Code and Docs Linters

Flake8 is a popular Python linting framework, with a large selection of plugins. We use it to check the formatting and syntax of the code and docstrings embedded within the PUDL packages. Doc8 is a lot like flake8, but for Python documentation written in the reStructuredText format and built by Sphinx. This is the de-facto standard for Python documentation. The doc8 tool checks for syntax errors and other formatting issues in the documentation source files under the docs/ directory.

Automatic Formatting

Rather than alerting you that there’s a style issue in your Python code, autopep8 tries to fix it for you automatically, applying consistent formatting rules based on PEP 8. Similarly isort automatically groups and orders Python import statements in each module to minimize diffs and merge conflicts.

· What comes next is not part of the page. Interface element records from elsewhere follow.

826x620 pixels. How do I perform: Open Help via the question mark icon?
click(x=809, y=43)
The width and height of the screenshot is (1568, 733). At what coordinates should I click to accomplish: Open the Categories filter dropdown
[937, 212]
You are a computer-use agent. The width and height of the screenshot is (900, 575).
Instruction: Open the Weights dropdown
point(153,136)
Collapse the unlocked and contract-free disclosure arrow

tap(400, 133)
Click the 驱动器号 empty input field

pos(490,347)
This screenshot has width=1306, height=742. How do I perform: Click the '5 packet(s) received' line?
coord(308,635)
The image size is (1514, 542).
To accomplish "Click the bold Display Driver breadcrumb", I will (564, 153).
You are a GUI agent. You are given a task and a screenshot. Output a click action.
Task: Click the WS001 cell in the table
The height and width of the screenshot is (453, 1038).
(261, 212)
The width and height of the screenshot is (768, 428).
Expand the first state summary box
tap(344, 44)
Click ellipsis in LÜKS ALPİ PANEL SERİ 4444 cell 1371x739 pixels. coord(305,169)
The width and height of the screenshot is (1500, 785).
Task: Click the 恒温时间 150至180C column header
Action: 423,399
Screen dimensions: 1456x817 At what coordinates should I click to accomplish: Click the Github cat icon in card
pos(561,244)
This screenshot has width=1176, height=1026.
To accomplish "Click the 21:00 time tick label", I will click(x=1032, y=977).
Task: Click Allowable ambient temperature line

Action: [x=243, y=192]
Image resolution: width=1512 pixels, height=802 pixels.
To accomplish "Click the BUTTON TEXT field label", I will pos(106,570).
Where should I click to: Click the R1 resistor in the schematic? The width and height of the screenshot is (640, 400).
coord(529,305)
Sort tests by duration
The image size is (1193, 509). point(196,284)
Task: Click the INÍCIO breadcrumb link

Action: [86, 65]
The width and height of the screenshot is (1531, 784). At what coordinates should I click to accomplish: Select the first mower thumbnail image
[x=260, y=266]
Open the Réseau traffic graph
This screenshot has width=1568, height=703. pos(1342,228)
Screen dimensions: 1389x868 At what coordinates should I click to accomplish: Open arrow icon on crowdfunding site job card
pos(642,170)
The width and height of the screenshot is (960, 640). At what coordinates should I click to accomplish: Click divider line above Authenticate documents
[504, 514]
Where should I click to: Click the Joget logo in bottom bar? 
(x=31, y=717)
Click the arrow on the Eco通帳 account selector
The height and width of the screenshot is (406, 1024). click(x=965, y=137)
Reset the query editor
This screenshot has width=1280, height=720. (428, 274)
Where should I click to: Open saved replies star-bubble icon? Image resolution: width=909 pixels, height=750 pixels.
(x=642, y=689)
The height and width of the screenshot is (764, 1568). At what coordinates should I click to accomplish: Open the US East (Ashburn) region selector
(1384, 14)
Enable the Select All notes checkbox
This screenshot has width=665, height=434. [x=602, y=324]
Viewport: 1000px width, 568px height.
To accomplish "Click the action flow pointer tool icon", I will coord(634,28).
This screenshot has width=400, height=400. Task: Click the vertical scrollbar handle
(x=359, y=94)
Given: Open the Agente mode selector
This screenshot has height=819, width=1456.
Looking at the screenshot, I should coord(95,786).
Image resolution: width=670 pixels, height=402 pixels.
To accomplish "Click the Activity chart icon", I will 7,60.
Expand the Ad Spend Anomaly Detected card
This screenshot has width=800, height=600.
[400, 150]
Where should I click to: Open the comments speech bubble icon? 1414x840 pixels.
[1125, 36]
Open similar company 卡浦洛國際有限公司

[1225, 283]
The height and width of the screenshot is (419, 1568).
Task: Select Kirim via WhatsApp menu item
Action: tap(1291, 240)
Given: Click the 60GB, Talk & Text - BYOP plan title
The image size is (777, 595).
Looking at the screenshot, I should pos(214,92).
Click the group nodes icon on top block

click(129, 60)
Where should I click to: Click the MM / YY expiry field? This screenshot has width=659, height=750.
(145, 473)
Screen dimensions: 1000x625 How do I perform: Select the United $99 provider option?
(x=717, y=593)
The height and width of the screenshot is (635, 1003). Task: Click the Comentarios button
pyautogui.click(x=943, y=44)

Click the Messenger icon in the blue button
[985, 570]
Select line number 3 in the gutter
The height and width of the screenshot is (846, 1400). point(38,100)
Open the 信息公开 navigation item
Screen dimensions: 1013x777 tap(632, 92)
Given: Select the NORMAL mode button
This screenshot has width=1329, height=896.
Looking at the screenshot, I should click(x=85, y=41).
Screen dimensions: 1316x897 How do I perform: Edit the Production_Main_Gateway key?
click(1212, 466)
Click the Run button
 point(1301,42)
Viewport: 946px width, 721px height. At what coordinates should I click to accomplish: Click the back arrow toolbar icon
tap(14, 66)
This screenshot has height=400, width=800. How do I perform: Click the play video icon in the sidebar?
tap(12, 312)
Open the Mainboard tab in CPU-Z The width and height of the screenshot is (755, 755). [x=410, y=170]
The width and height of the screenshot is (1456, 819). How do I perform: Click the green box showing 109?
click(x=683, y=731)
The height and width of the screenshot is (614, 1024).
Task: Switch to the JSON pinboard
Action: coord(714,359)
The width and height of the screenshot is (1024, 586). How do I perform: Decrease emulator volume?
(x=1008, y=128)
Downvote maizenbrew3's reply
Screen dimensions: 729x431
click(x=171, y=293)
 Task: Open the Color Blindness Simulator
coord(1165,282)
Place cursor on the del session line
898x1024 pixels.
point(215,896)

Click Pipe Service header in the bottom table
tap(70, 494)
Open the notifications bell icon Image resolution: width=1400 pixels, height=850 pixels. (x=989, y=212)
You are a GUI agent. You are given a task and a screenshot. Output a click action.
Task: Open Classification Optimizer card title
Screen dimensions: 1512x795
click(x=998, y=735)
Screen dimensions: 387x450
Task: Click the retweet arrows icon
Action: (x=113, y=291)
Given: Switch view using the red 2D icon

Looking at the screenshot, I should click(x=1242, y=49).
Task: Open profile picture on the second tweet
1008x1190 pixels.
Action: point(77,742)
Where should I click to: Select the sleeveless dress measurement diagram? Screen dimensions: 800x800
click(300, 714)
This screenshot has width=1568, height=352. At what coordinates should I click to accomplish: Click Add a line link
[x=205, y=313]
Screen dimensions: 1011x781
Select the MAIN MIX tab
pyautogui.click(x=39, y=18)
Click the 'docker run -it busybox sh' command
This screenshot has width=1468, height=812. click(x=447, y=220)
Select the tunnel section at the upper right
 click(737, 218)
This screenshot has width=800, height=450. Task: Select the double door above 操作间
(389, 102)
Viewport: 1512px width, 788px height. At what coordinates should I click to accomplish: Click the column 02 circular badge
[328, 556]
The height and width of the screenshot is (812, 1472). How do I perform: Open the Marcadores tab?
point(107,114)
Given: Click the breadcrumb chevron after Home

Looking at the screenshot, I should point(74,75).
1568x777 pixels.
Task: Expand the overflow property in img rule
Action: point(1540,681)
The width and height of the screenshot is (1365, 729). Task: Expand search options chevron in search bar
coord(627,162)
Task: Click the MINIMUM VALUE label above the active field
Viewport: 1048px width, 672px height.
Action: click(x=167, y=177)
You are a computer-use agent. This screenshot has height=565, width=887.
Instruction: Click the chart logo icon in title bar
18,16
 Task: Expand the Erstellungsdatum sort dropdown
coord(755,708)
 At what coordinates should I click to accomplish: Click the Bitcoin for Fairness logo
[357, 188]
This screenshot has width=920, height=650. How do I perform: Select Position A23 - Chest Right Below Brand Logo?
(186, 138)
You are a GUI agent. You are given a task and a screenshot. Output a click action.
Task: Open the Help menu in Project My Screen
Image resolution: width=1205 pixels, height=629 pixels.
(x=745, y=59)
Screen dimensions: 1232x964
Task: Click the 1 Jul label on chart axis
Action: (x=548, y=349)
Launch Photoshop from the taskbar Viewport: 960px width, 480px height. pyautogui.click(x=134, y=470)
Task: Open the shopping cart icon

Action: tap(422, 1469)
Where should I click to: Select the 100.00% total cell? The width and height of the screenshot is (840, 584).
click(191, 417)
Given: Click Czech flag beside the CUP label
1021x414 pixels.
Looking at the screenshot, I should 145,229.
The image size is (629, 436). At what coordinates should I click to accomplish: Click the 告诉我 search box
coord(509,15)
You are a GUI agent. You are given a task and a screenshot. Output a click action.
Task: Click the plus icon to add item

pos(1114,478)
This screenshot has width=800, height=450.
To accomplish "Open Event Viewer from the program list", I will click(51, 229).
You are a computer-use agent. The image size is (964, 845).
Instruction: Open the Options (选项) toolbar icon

Linting Within Your Editor

If you are using an editor designed for Python development many of these code linting and formatting tools can be run automatically in the background while you write code or documentation. Popular editors that work with the above tools include:

Each of these editors have their own collection of plugins and settings for working with linters and other code analysis tools.

Creating a Workspace

PUDL needs to know where to store its big piles of inputs and outputs. It also comes with some example configuration files. The pudl_setup script lets PUDL know where all this stuff should go. We call this a “PUDL workspace”:

$ pudl_setup <PUDL_DIR>

Here <PUDL_DIR> is the path to the directory where you want PUDL to do its business – this is where the datastore will be located and where any outputs that are generated end up. The script will also put a configuration file called .pudl.yml in your home directory that records the location of this workspace and uses it by default in the future. If you run pudl_setup with no arguments, it assumes you want to use the current working directory.

The workspace is laid out like this:

Directory / File

Contents

data/

Raw data, automatically organized by source, year, etc.

parquet/

Apache Parquet files generated by PUDL.

settings/

Example configuration files for controlling PUDL scripts.

sqlite/

sqlite3 databases generated by PUDL.